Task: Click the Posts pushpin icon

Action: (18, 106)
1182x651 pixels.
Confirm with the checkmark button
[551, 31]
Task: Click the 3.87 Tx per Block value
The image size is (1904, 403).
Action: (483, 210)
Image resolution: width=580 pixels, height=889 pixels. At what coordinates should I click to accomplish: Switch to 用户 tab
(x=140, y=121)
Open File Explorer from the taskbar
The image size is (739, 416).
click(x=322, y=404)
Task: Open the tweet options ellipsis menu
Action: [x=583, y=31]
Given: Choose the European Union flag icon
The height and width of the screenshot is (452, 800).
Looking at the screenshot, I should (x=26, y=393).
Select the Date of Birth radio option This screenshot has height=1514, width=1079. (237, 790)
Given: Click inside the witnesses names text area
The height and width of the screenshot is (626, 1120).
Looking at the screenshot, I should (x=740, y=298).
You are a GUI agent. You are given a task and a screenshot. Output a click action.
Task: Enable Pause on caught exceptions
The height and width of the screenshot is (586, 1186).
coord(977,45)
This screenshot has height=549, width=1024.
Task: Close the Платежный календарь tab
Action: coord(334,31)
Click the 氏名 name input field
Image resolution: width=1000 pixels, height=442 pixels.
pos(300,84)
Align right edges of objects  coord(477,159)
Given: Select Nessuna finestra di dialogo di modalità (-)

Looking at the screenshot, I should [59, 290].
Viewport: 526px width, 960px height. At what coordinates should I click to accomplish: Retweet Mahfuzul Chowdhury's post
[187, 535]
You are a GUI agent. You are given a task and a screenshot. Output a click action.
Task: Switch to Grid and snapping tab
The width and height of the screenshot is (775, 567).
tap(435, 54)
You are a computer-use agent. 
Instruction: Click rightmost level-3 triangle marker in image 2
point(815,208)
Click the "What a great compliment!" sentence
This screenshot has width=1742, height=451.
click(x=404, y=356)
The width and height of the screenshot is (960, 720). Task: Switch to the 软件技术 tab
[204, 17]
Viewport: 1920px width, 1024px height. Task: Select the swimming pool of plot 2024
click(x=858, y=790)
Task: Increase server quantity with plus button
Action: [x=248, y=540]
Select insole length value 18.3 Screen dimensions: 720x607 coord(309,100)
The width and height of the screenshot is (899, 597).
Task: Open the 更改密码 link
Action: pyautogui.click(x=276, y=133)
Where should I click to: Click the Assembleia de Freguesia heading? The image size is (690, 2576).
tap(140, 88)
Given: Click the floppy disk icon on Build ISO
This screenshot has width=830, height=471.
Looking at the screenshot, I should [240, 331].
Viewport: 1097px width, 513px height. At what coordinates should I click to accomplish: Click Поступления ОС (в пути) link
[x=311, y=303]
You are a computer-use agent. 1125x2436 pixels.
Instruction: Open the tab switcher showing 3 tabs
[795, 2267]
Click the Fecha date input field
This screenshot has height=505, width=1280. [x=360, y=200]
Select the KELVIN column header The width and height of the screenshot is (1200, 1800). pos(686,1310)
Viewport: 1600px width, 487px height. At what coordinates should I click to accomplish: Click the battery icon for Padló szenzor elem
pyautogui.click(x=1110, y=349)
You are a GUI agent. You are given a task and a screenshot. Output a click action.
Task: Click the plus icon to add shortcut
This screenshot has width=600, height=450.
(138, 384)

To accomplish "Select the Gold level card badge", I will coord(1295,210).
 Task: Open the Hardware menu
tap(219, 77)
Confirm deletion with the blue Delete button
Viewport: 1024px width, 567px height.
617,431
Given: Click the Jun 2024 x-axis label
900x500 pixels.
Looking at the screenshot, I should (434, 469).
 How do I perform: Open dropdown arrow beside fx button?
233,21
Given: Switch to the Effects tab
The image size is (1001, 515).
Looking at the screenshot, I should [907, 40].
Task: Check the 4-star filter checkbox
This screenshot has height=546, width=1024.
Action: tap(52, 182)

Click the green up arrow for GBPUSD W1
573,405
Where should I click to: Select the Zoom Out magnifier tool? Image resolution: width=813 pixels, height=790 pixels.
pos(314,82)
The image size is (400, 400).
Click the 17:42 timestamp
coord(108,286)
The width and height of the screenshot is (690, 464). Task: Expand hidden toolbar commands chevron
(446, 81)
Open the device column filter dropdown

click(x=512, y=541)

- [Exercise description]: Copy the records above exactly, starting at the line that contains "Viewport: 1097px width, 513px" and ending at the last line, and leave out all earlier lines.

- [Task response]:
Viewport: 1097px width, 513px height. At what coordinates should I click to accomplish: Click Поступления ОС (в пути) link
[x=311, y=303]
You are a computer-use agent. 1125x2436 pixels.
Instruction: Open the tab switcher showing 3 tabs
[795, 2267]
Click the Fecha date input field
This screenshot has height=505, width=1280. [x=360, y=200]
Select the KELVIN column header The width and height of the screenshot is (1200, 1800). pos(686,1310)
Viewport: 1600px width, 487px height. At what coordinates should I click to accomplish: Click the battery icon for Padló szenzor elem
pyautogui.click(x=1110, y=349)
You are a GUI agent. You are given a task and a screenshot. Output a click action.
Task: Click the plus icon to add shortcut
This screenshot has width=600, height=450.
(138, 384)

To accomplish "Select the Gold level card badge", I will coord(1295,210).
 Task: Open the Hardware menu
tap(219, 77)
Confirm deletion with the blue Delete button
Viewport: 1024px width, 567px height.
617,431
Given: Click the Jun 2024 x-axis label
900x500 pixels.
Looking at the screenshot, I should (434, 469).
 How do I perform: Open dropdown arrow beside fx button?
233,21
Given: Switch to the Effects tab
The image size is (1001, 515).
Looking at the screenshot, I should [907, 40].
Task: Check the 4-star filter checkbox
This screenshot has height=546, width=1024.
Action: tap(52, 182)

Click the green up arrow for GBPUSD W1
573,405
Where should I click to: Select the Zoom Out magnifier tool? Image resolution: width=813 pixels, height=790 pixels.
pos(314,82)
The image size is (400, 400).
Click the 17:42 timestamp
coord(108,286)
The width and height of the screenshot is (690, 464). Task: Expand hidden toolbar commands chevron
(446, 81)
Open the device column filter dropdown

click(x=512, y=541)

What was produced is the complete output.